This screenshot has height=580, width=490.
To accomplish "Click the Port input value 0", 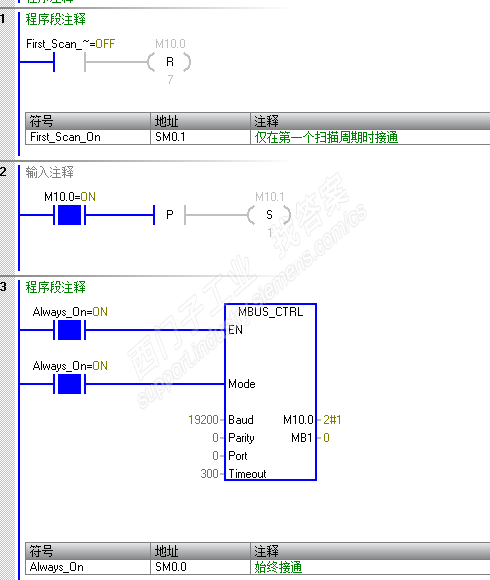I will tap(215, 456).

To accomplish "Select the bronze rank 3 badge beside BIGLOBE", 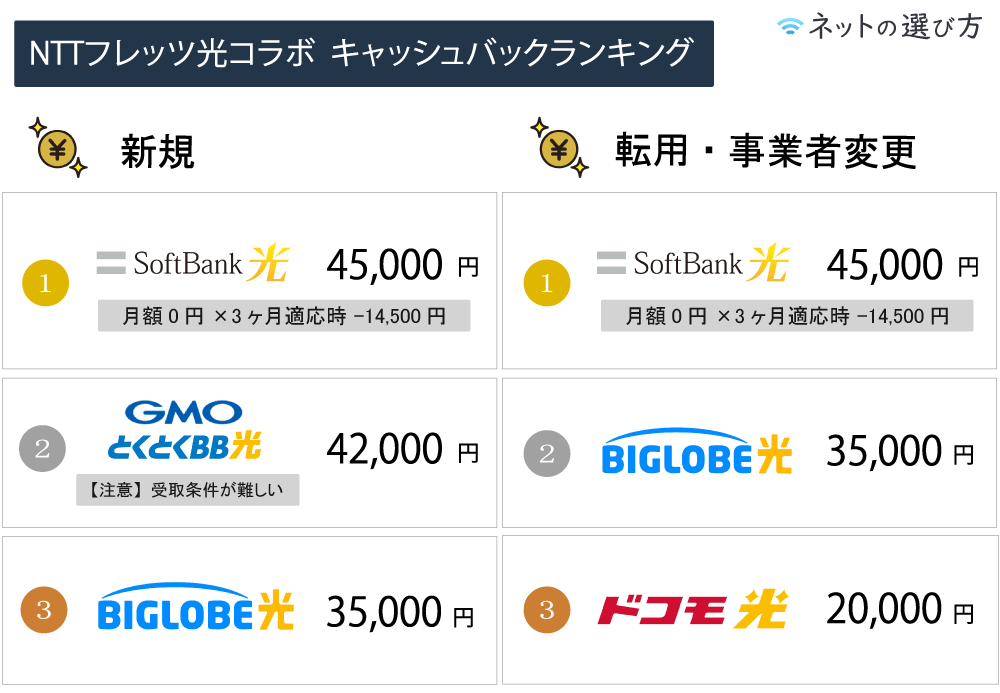I will pos(44,609).

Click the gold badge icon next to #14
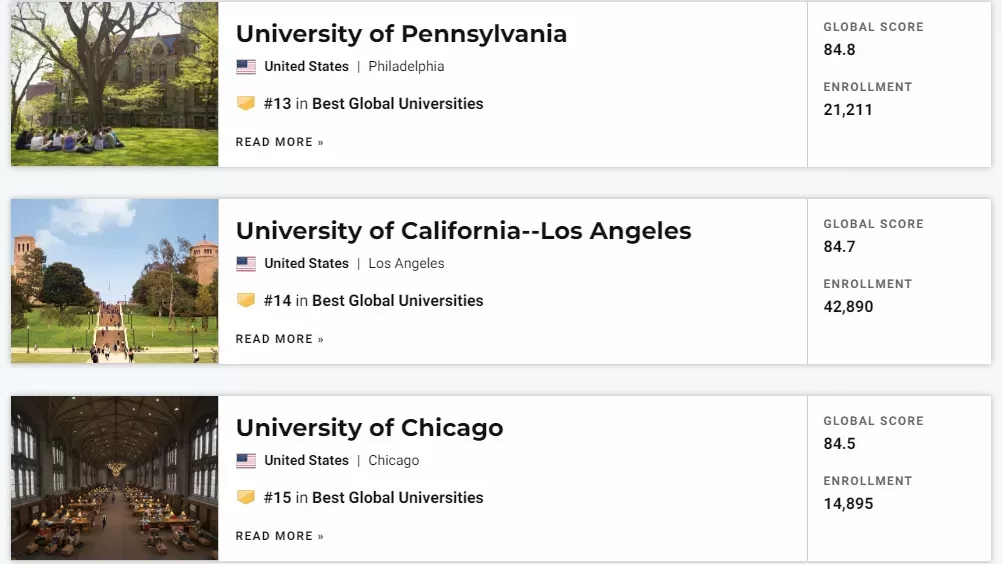tap(246, 300)
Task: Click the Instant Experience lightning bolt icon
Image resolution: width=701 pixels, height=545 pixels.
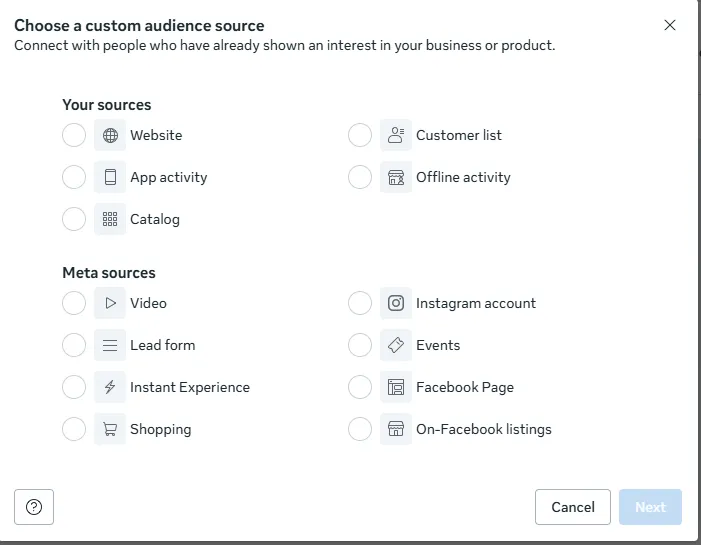Action: pos(110,387)
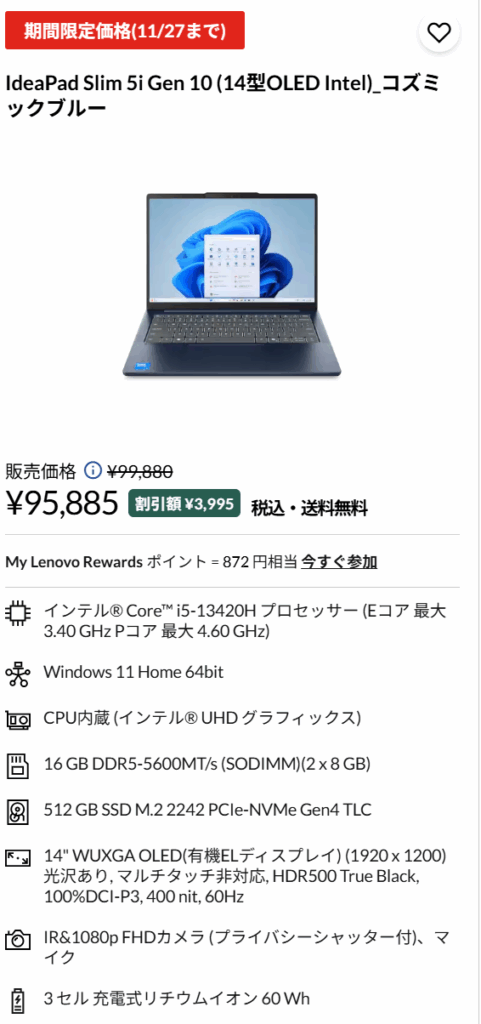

:::::

*The problem*.
Ignoring the pictures, write out word for word the lines from the line containing "Image resolution: width=701" through the end of the material above.

*Exercise output*.
Image resolution: width=701 pixels, height=545 pixels.
Action: pos(110,387)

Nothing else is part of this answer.